On-road handling is typical for a tall truck tipping the scales at 5,500 pounds. The standard IFS/live axle setup from the Tahoe and Yukon is fitted with heavy-duty Bilstein dampers, but still, quick directional changes are best kept to oneself. On the highway, though, these vehicles are capable cruisers, with comforting stability and a supple ride. As the EPA estimates 16 mpg at speed, fuel economy doesn't exactly pamper the wallet, but it is on par with other full-size V-8 SUVs, and the 30-gallon tank provides a decent range.

On-road utes?
Don't even think of taking GM's new luxo-trucks far off-road. With running boards, long overhangs, and an unshielded underbody, doing much trail-crawling could get expensive, fast. In deep snow or on a rutted road, however, Denali and Escalade would confidently and comfortably pull you through.

Optional on the Denali and standard on the Escalade is the OnStar assistance system. Using both cellular and GPS technology, it can save your life (by calling for help automatically if airbags deploy) or your marriage (by asking a human being for directions without stopping). One of the best features, perhaps, is remote unlocking, which saves a call to the locksmith if your keys get locked inside. Free for a year, the 24-hour-a-day service incurs usage charges thereafter.

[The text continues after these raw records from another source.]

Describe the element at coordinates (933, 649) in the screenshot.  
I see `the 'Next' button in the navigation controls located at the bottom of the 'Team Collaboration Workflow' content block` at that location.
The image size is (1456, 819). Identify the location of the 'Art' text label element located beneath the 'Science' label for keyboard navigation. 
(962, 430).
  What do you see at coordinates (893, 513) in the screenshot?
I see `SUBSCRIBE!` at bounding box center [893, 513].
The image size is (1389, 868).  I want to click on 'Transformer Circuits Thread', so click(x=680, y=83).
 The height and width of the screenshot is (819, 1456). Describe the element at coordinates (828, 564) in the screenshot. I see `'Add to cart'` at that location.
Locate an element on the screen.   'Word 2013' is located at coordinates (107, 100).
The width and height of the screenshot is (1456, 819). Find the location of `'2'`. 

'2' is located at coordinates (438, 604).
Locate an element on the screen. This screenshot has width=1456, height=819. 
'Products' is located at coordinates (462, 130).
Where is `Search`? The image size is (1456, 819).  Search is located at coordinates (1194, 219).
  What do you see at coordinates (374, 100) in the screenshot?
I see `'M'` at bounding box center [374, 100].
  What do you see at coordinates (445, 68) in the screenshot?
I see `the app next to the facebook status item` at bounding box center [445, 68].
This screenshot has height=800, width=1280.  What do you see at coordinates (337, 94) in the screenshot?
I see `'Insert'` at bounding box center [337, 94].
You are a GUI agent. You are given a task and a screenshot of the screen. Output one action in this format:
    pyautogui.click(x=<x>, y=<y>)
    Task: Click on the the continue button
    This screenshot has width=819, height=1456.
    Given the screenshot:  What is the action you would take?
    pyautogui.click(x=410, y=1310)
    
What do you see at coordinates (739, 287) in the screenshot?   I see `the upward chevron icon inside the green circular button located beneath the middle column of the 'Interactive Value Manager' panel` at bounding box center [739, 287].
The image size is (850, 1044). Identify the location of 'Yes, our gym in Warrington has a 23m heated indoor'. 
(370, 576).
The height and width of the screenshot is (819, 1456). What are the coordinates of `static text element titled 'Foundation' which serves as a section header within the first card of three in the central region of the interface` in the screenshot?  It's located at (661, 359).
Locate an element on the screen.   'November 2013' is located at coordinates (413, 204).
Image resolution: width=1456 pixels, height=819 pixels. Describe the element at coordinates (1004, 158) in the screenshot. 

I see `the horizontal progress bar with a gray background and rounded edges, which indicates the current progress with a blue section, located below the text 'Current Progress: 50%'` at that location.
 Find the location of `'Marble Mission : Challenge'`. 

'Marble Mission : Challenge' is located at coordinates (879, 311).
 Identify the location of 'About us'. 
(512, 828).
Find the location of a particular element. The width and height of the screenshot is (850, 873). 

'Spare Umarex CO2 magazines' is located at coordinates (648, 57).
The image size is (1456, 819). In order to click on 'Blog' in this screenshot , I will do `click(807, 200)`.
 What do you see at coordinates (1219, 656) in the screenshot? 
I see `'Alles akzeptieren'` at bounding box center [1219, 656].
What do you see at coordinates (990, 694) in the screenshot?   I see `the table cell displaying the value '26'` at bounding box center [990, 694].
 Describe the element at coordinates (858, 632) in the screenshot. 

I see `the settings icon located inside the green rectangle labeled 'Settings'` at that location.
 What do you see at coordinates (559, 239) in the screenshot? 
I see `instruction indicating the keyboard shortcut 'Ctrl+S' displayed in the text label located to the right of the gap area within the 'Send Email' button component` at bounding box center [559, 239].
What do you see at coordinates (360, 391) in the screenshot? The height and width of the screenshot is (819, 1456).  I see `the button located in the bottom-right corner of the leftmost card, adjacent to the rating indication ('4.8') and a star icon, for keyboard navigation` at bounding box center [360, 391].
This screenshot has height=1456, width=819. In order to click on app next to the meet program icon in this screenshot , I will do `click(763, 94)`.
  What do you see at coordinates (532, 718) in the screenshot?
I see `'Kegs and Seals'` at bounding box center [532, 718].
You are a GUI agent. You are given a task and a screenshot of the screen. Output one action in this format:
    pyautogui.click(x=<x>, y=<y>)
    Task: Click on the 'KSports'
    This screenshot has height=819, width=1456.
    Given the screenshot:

Cadillac dealers charge more than $45,000 for the Escalade, but they make the purchase easy; there are no options and only four colors: white, black, sand, and red. But if you take a trip to the GMC showroom, you can get a Yukon Denali with nearly the same equipment list for a few thousand less.

If deciding between Denali and Escalade is your dilemma, you might want to skip the longer warranty and rear heated seats offered by the flagship division and save some money on the virtually identical GMC. The smartest money, however, is likely waiting a year or more until the new GM luxury SUVs should debut. Based on the platform introduced in this year's Chevrolet Silverado and GMC Sierra, they will offer stronger brakes, new engines, a stiffer structure, and will likely look and behave a lot more comfortably in their fancy clothes.